Geier explained to ATLArts in 2013 how the Puddles character came about:

We had this band called Greasepaint that had this clown character called Puddles, and [his wife] Shannon had developed this character called MonkeyZuma, and they’re sort of partners in crime in these weirdo art-music things. And I was doing Puddles in the Dames Aflame show as an operatic moment. We were also using the character of MonkeyZuma in the Dames Aflame show. So in the course of doing these funky local gigs, we became pretty tight with Cartoon Network and “Adult Swim” guys, writing some songs for them and being involved in some of their things: “Aqua Teen Hunger Force,” “Squidbillies.” We did a show with Cartoon Network called “Sunday Pants,” where we wrote music. I was a character in this live-action portion of it.
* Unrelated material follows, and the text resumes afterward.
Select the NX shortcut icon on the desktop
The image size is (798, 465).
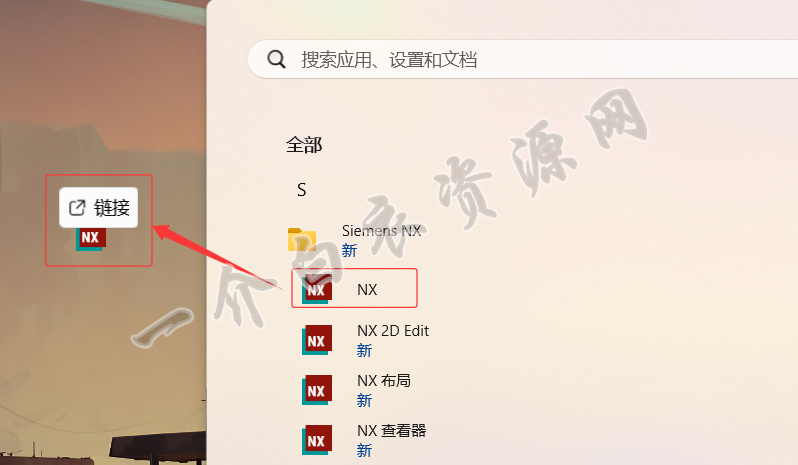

After the video went viral, he and his wife Shannon Newton created a traveling show based on Puddles. Geier described Puddles in the third person to the AJC: “Each show is a unique experience. It’s hard to predict. Puddles sings beautifully, but how he interacts with particular audience members is nuanced. Some might be very shy and some might be very willing and enthusiastic. … Something new seems to occur at every show that involves the audience and their willingness to play along with Puddles.”

He has built a sizable fan base in town, including DJ and former 99X jock Yvonne Monet, who told me tonight: “He taught me the magic of playing a sad song at a happy time.”

Grant Henry, who owns Church in Old Fourth Ward and has known Geier for 20 years, calls him “his own guy. He has a vision nobody can derail and I think he just knows it’s the most powerful presentation/juxtaposition to his powerful voice. Mike leaves everyone wanting more. Brilliant.”

Local actor Bart Hansard said until now, Geier has always been a man who has preferred to stay on the fringes. “I was surprised he would do something as ‘mainstream’ as AGT, but not surprised that he would kill it out there…His size adds to the incredible impression of him as this hulking Pavarotti with a retro hipness.”

Describing Puddles’ appeal, Geier said last year: “People are connecting on these very deep, philosophical levels. Puddles is big, hulking and intimidating to some, but he has this obvious vulnerability and sensitivity. … Then he sort of pushes his honest feelings through the music and shows that it’s OK to cry it out and be a little sad. There’s a release in that, and we can all do it together. It’s cathartic.”